CIP applies the same process to its active short book, which Schulz said is not just a hedge but a source of alpha:
“[I]n 2011, we actually made most of our incremental return through the short. In 2010 our shorts didn't give us extra return, in 2011 they gave us a lot of extra return, 2012 the long and the short contributed and the same is happening this year.
“What we have found is that the traditional model, whether it's the nine-box Morningstar approach or some derivation of that, it relies on managers to get all of their alpha through only one source, and that's stock picking.
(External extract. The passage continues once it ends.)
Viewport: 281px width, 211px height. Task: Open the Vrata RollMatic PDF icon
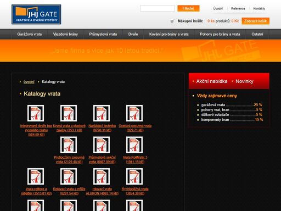click(x=134, y=145)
Well, if I can use my dynamic model to shift market cap, beta, risk on/risk off, pick up on all these fundamental tilts within the marketplace, I'm adding sources of alpha.
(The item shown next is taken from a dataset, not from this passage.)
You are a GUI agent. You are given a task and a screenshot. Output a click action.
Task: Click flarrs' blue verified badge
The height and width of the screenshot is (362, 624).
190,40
“In 2010, small caps beat large caps by a wide margin. [My] market cap was only $20 billion in 2010. I got a lot of advantage because I had a relatively low market cap to the overall market, it's another source of alpha. In 2011 my market cap was $104 billion, because large dividend paying stocks were winning. My market cap's actually fallen back to $66 billion now. The dynamic model says you can get alpha from all these different sources; the short is another source.”
CIP manages risk through a combination of risk controls and diversification.
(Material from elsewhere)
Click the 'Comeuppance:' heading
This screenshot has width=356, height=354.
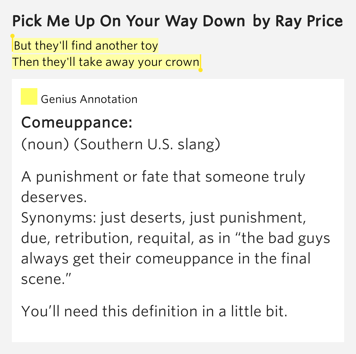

“[W]e actually use this dynamic model to rank stocks in each of 24 industry groups and then we buy the top-ranked stocks in each of those industry groups,” said Schulz. “So we're always diversified, we have 135 or more names in our long at any one time and they're always in all the industry groups.”
“The short has anywhere from 80 to 100 names at any one time and they're all equal weighted, so they all represent a very small percentage because there's risks in shorting that you simply can't diversify away.
“We have found that if we can get the average return, as ranked by our model, of the top 10% of stocks, we're going to do very well. We don't need to own the one name, it's not the one name, it's the average of all of the top-ranking stocks.”
The Core Plus Fund's long book has turnover of about 100%, said Schulz, while the short book turns over a number of times a year.
“To make money shorting what you need to be able to do is not only identify a deteriorating situation but wait till the market recognizes it, then put your short position in place, get in late, get out early,” he said. “Shorting relies on the ability to leave something on the table. Unlike long positions, you can't get in and wait for six months because it can kill you.”
The Core Plus fund is in very liquid stocks, said Schulz, and the structure is very transparent, “[W]e're not worried about one super-secret name in the portfolio making the result, it's not built that way.” Moreover, he said, the strategy, which now manages $160 million—up from roughly $70 million a year ago—has huge capacity:
“We believe that it's scalable into several billion dollars because we're using the top 1,500 stocks in the Russell 3000 so it's all very liquid names. We have never used and will not use IPOs. On the short side, we don't use any hard-to-borrows, so we really, really emphasize liquidity, transparency, scalability.”
Asset flow has picked up significantly over the past nine months, said Schulz, and the Morningstar rating and the three-year track record are clearly positives.
“What it does is,” said Schulz, “it opens the door for people to take a look at it.”